Online banking is big business. From viewing statements and transactions to setting up direct debits and paying bills, the newer banking options offer customers quick and convenient ways to manage their finances. It’s so popular that it’s estimated over 161 million people use internet banking in the US alone.
Although traditional banks often allow customers to do their banking online, if you’re looking to open a new account, you may want to consider an online-only bank. You might have concerns about cybersecurity, that’s only natural. Here are a few things to think about if you’re weighing up options.
Breaking Free From Brick-And-Mortar
Some people are still reluctant to move to fully online banking services. There’s a feeling of comfort knowing you can head to a local bank branch if there’s something amiss with your account.
A survey by GOBankingRates found that 25 percent of Americans believed that online banks charged higher fees than traditional banks, and 33 percent thought brick-and-mortar banks were safer.

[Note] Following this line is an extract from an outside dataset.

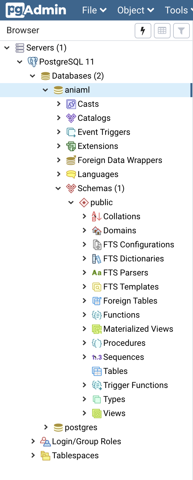Open the File menu

point(94,10)
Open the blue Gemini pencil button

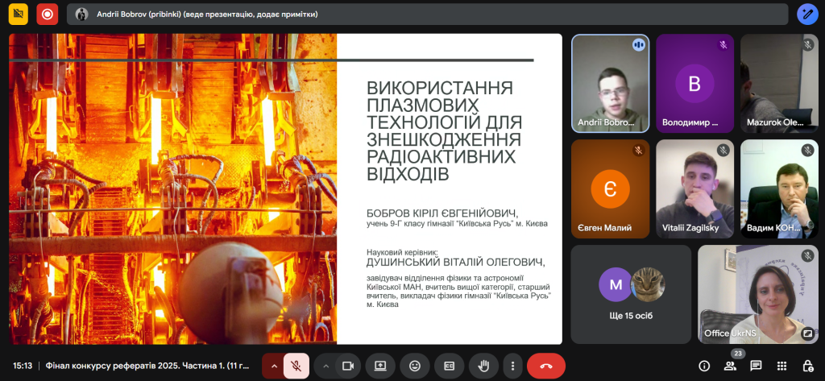(x=807, y=14)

But reality paints a different picture. In fact, your average online bank is just as safe as your local high street bank.
Banks possess a vast amount of personally identifiable information (PII) on each customer, such as birth dates, addresses and social security, phone, and credit card numbers. Consumers put their faith in banks, relying on them to provide the best security possible to keep their sensitive data safe.
When these details fall into the wrong hands, cybercriminals can open up credit card accounts, file tax returns, or just spend every cent in an account.
The Bigger the Bank, the Bigger the Breach
Even the big players in traditional banking aren’t safe from attack. In 2014, JPMorgan Chase, the largest bank in the U.S., reported a breach that affected 76 million individual account holders and seven million small businesses.
Although the company reported that no financial data was compromised, hackers managed to obtain customers’ personal information, including names, addresses, telephone numbers, and email addresses.
The Good News
Financial institutions, including banks, are working hard to ensure their systems are as rigid as possible, spending an average of $2,300 per employee on cybersecurity.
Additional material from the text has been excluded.